Entries drawn from a collection
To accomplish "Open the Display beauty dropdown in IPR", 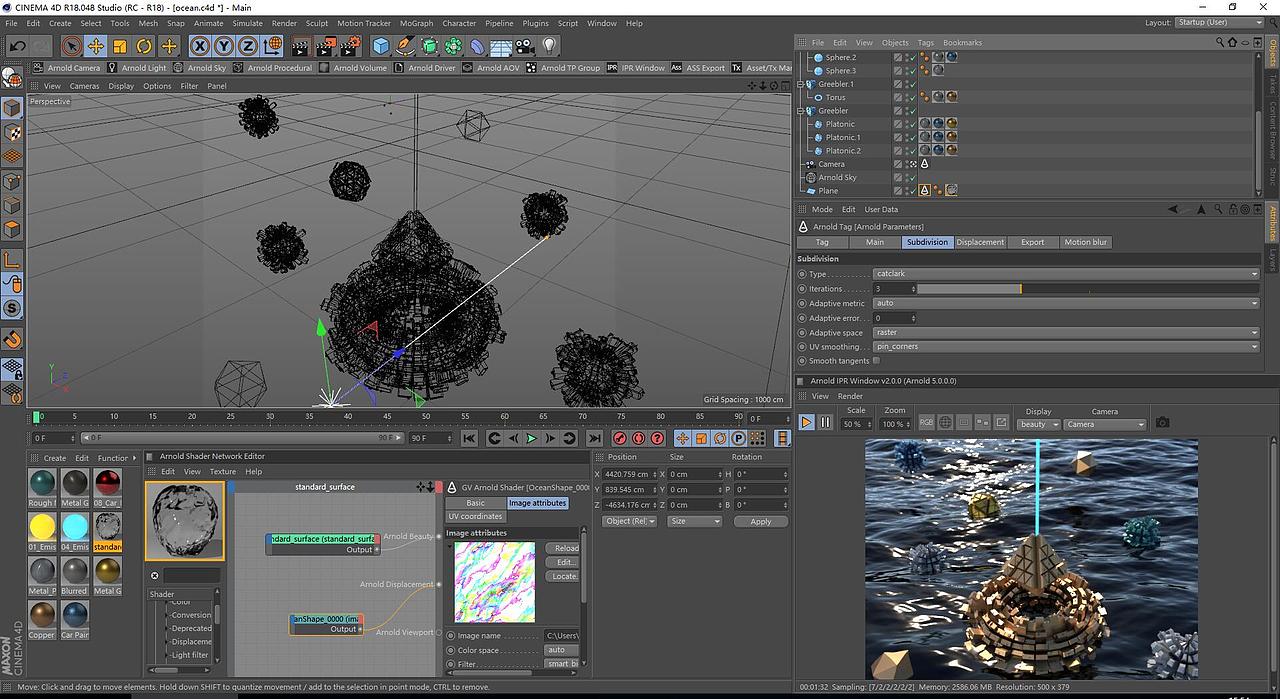I will tap(1038, 424).
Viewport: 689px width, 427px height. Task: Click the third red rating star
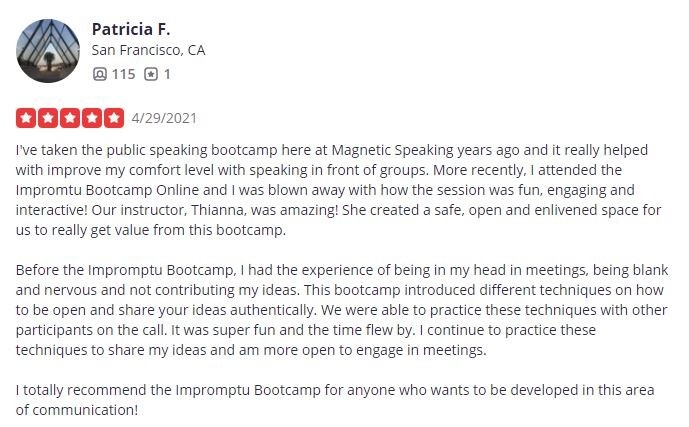point(70,118)
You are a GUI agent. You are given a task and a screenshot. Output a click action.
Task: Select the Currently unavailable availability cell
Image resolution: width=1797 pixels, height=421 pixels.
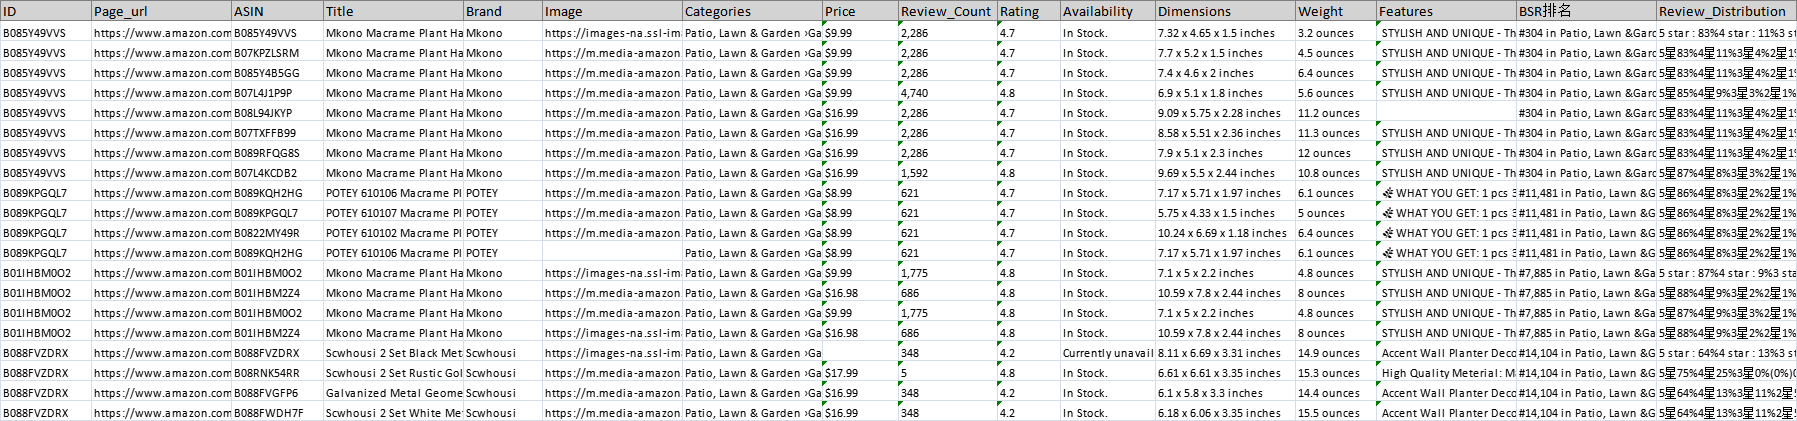click(1107, 353)
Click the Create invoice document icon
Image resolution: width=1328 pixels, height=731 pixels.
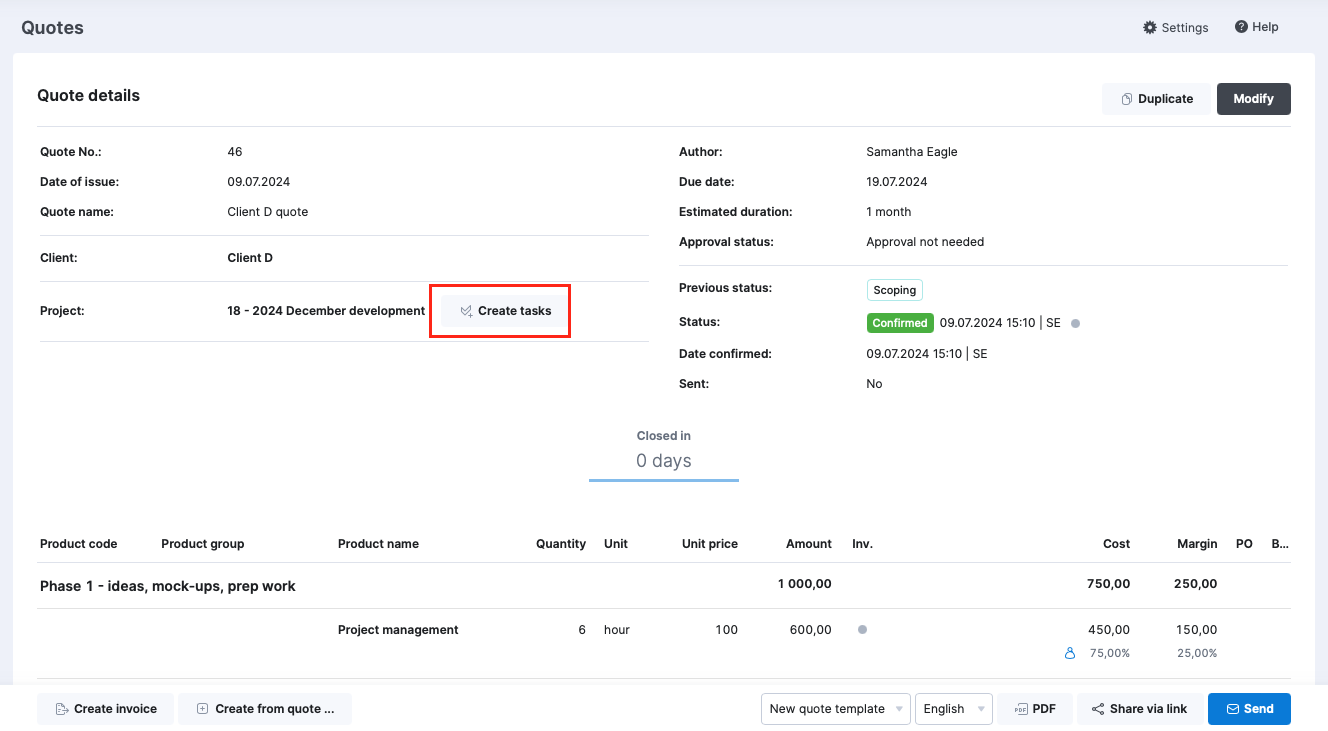pos(62,708)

— Short problem —
From the data above, copy only the lines that contain the word "height".

— Expected answer —
Viewport: 689px width, 427px height. Task: Click the third red rating star
Image resolution: width=1797 pixels, height=421 pixels.
Image resolution: width=1328 pixels, height=731 pixels.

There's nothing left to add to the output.